Source material:
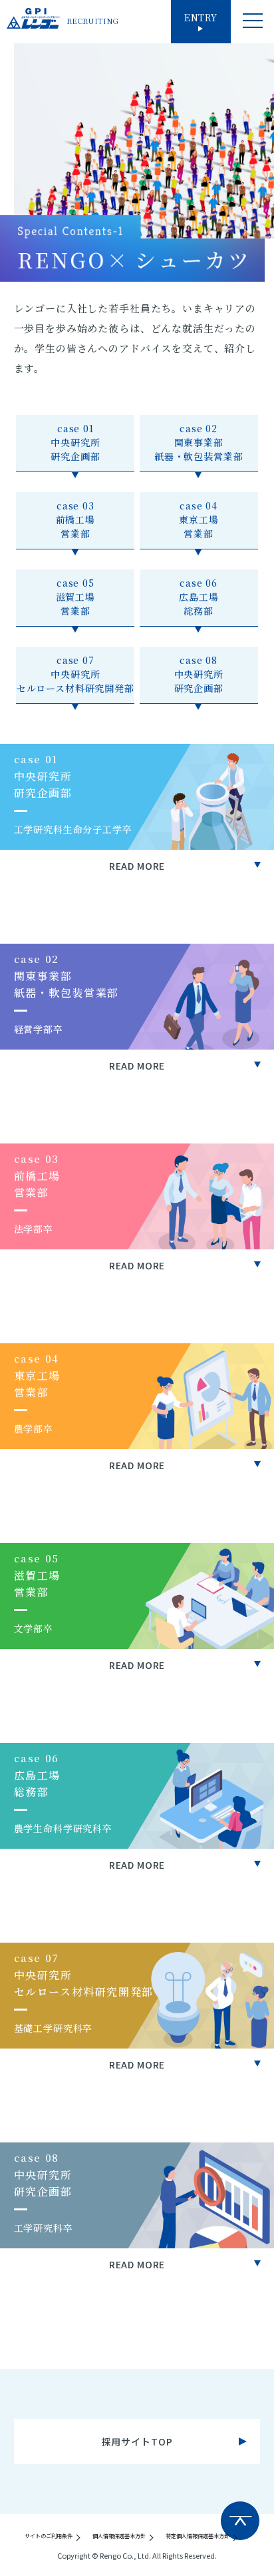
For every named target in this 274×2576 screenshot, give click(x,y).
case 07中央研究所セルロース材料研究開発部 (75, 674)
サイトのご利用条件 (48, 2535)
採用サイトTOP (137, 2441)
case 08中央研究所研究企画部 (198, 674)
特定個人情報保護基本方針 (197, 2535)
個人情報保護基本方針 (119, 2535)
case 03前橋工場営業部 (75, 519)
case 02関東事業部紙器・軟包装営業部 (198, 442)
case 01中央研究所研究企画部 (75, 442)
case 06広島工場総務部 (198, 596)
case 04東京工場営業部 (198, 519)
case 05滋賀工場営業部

Problem:
Transcribe everything above exactly. Do not include the pictures.

Response to the exercise:
For every named target in this 274×2576 screenshot, give click(x,y).
case 07中央研究所セルロース材料研究開発部 (75, 674)
サイトのご利用条件 (48, 2535)
採用サイトTOP (137, 2441)
case 08中央研究所研究企画部 (198, 674)
特定個人情報保護基本方針 (197, 2535)
個人情報保護基本方針 (119, 2535)
case 03前橋工場営業部 (75, 519)
case 02関東事業部紙器・軟包装営業部 (198, 442)
case 01中央研究所研究企画部 (75, 442)
case 06広島工場総務部 (198, 596)
case 04東京工場営業部 (198, 519)
case 05滋賀工場営業部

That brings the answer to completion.